What is expected: Repeat the rows below word for word, from the first row through the line holding "Looking at the screenshot, I should point(945,489).", inclusive.

═══ Listed records

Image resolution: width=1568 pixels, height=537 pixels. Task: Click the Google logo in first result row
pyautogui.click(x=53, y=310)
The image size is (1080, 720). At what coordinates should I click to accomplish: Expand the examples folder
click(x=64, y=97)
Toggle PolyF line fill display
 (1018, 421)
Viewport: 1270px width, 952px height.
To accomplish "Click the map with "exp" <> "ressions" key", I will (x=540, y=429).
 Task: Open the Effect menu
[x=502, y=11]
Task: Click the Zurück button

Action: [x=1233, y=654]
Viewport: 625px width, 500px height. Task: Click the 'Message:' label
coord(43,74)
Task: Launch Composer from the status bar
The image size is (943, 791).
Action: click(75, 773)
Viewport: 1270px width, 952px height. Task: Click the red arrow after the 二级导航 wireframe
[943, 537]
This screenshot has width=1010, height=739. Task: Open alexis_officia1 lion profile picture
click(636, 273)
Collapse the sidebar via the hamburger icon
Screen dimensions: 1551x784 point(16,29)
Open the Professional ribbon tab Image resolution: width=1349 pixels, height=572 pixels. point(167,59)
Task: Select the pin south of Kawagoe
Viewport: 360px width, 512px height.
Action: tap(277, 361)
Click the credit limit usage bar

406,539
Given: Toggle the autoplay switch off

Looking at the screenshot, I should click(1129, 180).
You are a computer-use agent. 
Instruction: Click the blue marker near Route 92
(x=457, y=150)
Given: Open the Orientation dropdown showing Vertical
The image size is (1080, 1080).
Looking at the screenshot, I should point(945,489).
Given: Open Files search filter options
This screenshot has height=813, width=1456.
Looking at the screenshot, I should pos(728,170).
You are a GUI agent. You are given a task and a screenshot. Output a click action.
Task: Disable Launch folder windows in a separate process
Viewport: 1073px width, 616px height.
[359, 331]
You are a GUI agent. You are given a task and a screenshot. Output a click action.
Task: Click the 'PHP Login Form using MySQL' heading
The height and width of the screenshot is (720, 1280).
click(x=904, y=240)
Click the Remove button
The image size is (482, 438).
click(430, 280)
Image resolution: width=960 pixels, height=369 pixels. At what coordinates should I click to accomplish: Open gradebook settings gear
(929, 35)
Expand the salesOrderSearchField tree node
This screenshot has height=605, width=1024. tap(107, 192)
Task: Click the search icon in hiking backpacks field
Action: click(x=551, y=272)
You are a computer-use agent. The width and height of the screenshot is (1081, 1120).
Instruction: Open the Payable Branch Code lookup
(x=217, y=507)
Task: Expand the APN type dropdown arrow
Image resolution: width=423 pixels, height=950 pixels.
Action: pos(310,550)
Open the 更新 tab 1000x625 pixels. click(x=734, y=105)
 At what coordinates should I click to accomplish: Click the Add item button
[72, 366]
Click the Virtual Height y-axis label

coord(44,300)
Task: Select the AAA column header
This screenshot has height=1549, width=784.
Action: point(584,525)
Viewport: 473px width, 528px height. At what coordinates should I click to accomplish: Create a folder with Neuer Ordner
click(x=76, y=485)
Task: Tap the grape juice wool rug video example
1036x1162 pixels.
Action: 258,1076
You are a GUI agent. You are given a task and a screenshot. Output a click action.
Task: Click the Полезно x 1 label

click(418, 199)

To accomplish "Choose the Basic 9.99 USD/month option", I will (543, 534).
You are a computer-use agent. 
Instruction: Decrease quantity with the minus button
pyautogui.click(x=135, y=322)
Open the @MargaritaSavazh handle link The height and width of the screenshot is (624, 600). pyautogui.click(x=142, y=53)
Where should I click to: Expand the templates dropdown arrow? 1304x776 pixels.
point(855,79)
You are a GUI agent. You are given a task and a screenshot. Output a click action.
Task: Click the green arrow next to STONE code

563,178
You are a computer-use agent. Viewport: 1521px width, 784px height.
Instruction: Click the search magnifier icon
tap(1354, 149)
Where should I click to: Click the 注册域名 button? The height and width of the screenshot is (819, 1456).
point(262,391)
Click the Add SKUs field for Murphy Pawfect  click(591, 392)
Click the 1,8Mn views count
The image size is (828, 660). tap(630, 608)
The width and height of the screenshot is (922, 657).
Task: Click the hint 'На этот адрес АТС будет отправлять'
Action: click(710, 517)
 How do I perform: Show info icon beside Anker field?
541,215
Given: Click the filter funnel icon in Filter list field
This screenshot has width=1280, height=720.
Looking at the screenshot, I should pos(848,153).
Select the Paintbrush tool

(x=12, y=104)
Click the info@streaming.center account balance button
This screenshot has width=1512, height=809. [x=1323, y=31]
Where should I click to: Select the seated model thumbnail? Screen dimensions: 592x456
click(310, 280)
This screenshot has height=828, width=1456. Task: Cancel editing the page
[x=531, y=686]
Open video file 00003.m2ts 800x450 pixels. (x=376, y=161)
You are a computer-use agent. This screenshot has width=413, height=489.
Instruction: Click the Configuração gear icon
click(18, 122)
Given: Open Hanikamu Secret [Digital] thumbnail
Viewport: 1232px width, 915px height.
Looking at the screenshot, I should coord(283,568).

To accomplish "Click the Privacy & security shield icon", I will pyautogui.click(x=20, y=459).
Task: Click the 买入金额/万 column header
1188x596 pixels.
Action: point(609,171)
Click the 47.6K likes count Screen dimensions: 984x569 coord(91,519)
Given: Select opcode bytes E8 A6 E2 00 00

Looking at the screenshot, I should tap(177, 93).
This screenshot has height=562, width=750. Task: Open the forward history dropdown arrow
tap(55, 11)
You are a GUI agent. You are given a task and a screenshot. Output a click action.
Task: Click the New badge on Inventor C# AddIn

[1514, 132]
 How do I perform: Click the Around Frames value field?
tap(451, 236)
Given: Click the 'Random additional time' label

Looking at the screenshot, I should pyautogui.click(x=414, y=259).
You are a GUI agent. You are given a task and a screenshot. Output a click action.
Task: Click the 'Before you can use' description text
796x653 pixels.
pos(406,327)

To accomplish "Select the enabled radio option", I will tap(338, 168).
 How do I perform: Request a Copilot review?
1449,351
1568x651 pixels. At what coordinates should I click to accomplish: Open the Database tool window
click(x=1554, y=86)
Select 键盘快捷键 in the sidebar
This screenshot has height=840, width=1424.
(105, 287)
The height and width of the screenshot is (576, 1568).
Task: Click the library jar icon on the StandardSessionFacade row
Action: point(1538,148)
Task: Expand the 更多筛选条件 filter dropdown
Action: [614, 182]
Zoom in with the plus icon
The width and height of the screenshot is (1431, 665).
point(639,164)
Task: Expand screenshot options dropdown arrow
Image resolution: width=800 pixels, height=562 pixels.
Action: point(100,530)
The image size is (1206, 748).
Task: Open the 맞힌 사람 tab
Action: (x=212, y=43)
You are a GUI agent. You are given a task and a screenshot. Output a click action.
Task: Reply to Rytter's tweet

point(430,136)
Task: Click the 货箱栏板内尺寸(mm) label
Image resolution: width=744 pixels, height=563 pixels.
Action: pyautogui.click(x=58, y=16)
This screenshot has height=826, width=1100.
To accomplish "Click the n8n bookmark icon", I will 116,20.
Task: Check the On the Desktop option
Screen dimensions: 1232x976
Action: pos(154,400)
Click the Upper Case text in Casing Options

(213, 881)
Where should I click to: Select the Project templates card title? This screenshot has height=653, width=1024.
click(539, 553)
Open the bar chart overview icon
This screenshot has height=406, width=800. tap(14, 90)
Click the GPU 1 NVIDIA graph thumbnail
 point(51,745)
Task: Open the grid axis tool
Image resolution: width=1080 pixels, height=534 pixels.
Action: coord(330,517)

══════

The output:
Image resolution: width=1568 pixels, height=537 pixels. Task: Click the Google logo in first result row
pyautogui.click(x=53, y=310)
The image size is (1080, 720). At what coordinates should I click to accomplish: Expand the examples folder
click(x=64, y=97)
Toggle PolyF line fill display
 (1018, 421)
Viewport: 1270px width, 952px height.
To accomplish "Click the map with "exp" <> "ressions" key", I will (x=540, y=429).
 Task: Open the Effect menu
[x=502, y=11]
Task: Click the Zurück button

Action: [x=1233, y=654]
Viewport: 625px width, 500px height. Task: Click the 'Message:' label
coord(43,74)
Task: Launch Composer from the status bar
The image size is (943, 791).
Action: click(75, 773)
Viewport: 1270px width, 952px height. Task: Click the red arrow after the 二级导航 wireframe
[943, 537]
This screenshot has width=1010, height=739. Task: Open alexis_officia1 lion profile picture
click(636, 273)
Collapse the sidebar via the hamburger icon
Screen dimensions: 1551x784 point(16,29)
Open the Professional ribbon tab Image resolution: width=1349 pixels, height=572 pixels. point(167,59)
Task: Select the pin south of Kawagoe
Viewport: 360px width, 512px height.
Action: tap(277, 361)
Click the credit limit usage bar

406,539
Given: Toggle the autoplay switch off

Looking at the screenshot, I should click(1129, 180).
You are a computer-use agent. 
Instruction: Click the blue marker near Route 92
(x=457, y=150)
Given: Open the Orientation dropdown showing Vertical
The image size is (1080, 1080).
Looking at the screenshot, I should point(945,489).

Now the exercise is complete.